United States District Court, E.D. California

December 10, 2019




         On November 14, 2019, the undersigned issued an order to show cause why this action should not be dismissed with prejudice pursuant to Federal Rule of Civil Procedure 41(b) based on plaintiff's failure to comply with the court's previous order and failure to prosecute this case. (ECF No. 8.) Plaintiff was given 14 days from the date of the order to file a first amended complaint in compliance with the court's October 3, 2019 order. (Id.; see also ECF No. 6.)
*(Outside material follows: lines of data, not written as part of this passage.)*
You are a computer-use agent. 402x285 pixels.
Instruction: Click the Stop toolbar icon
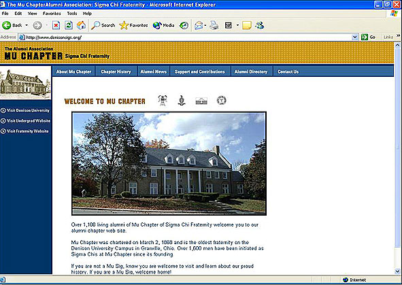[x=56, y=25]
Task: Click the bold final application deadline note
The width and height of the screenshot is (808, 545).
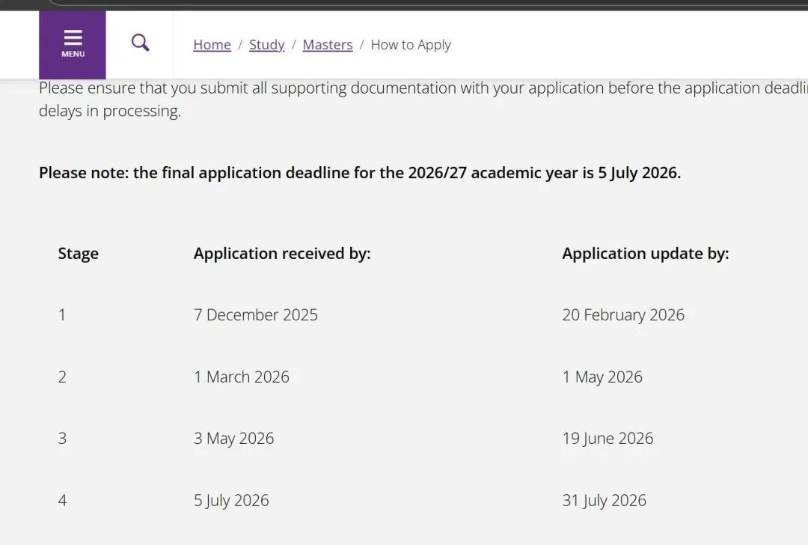Action: pyautogui.click(x=359, y=173)
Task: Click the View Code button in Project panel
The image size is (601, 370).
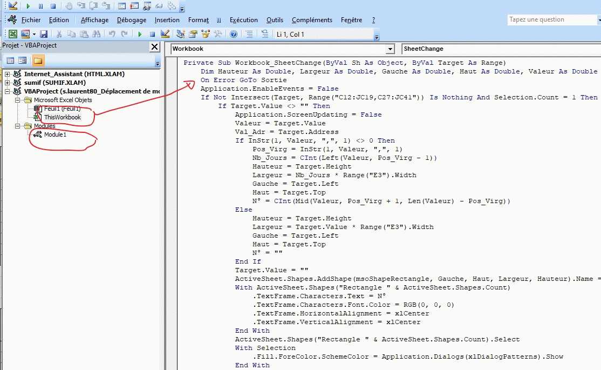Action: [10, 60]
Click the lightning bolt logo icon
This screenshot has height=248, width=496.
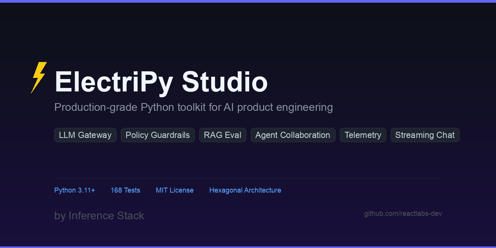(39, 78)
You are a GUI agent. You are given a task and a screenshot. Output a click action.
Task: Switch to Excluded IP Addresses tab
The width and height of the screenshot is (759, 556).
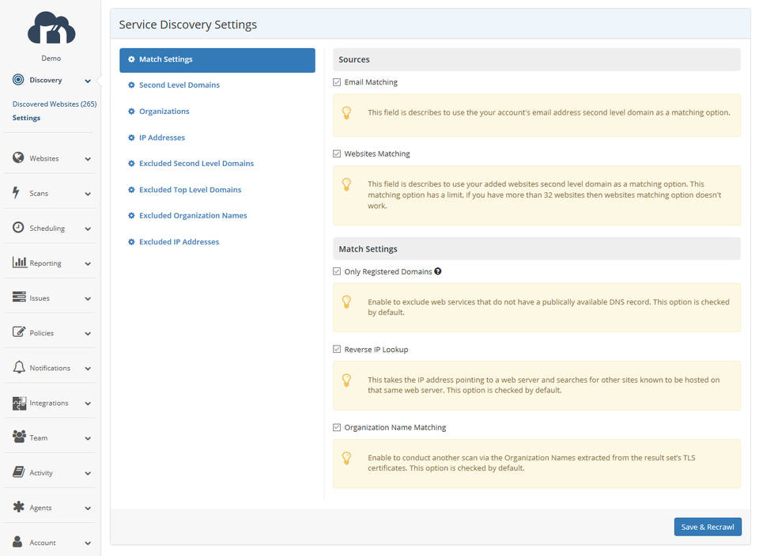pos(179,242)
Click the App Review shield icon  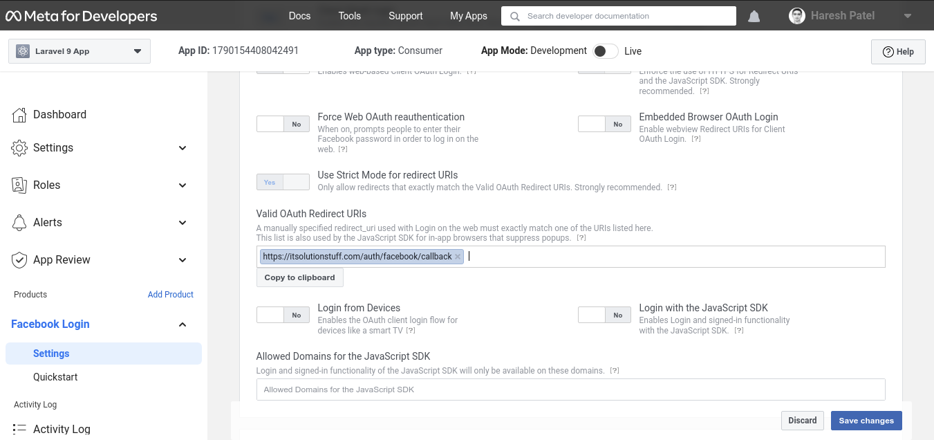pos(19,260)
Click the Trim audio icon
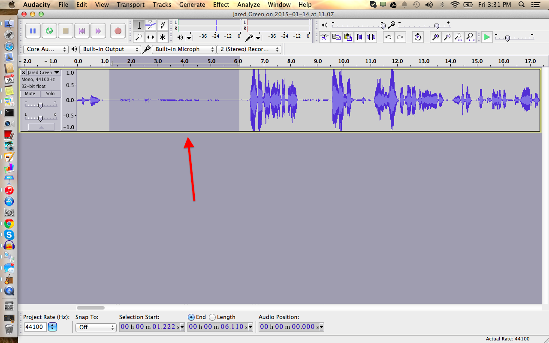 coord(359,37)
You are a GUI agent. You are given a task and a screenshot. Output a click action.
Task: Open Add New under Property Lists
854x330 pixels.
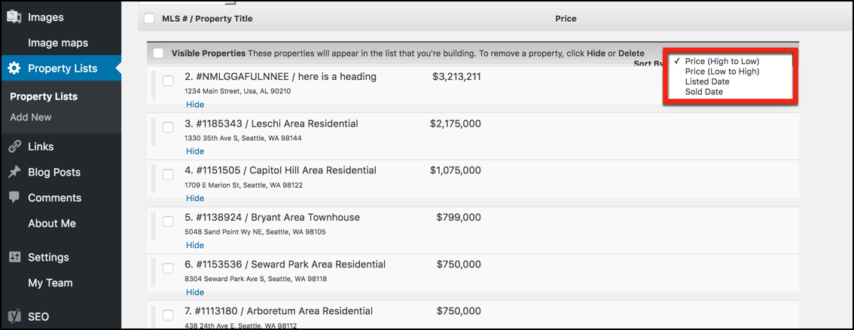pos(31,117)
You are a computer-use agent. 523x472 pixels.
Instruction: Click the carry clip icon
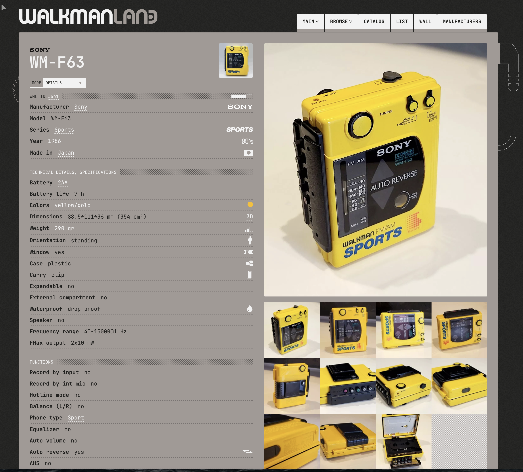pyautogui.click(x=250, y=275)
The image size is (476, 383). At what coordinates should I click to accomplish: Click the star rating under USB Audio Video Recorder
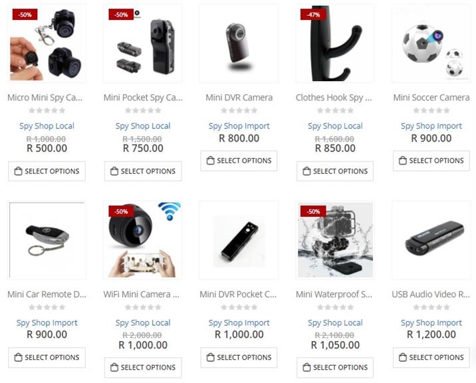431,307
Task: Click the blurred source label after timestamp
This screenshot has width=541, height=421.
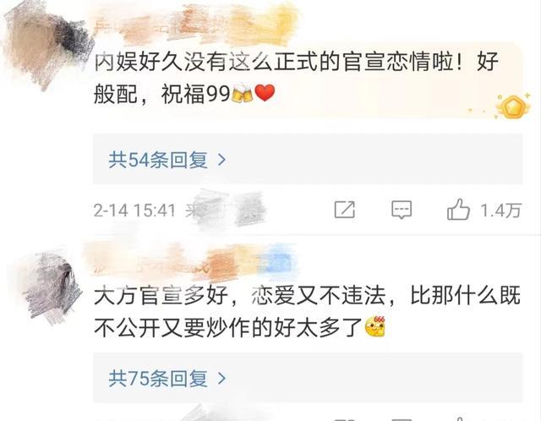Action: point(226,209)
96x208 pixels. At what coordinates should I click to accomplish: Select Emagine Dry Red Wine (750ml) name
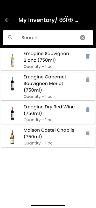[49, 110]
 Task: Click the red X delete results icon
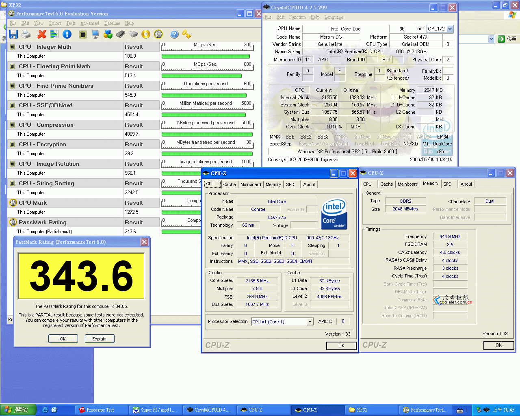point(41,34)
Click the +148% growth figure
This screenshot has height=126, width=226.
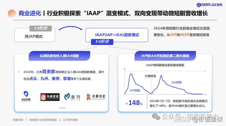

         On December 2, 2019, plaintiff's first amended complaint was filed. Plaintiff's first amended complaint names the following as defendants: Placerville Self Storage (located in Placerville, California), Steven Rawson (located in Ammon, Idaho), Robert C. Bowman (located in Sacramento, California), Kassie Cardullo (located in Placerville, California), Vern Pierce (location unknown), Judge Kenneth J. Melikian (Superior Court of the County of El Dorado), and Judge Warren C. Strancener (Superior Court of the County of El Dorado).

         As the basis for jurisdiction, plaintiff claims he is suing under 42 U.S.C. § 1983 and under Bivens v. Six Unknown Named Agents of Federal Bureau of Narcotics, 403 U.S. 388 (1971) (“Bivens”). (ECF No. 9 at 3.)

         Although difficult to understand, it appears plaintiff complains about property he owned that was wrongfully placed in Placerville Self Storage by Steven Rawson, a landlord. (ECF No. 9 at 4.) Plaintiff claims “massive injuries” and cites what appears to be another litigation matter, Heckart v. Self Storage, Inc., as well as California state causes of action for violations of the California Consumers Legal Remedies Act (Cal. Civ. Code § 1750), negligent misrepresentations, and civil conspiracies. (Id.) According to the complaint, an unnamed party, Rich Tyler, unlawfully gained access to plaintiff's property located in the storage unit. (Id. (citing a number of California Insurance Code sections).)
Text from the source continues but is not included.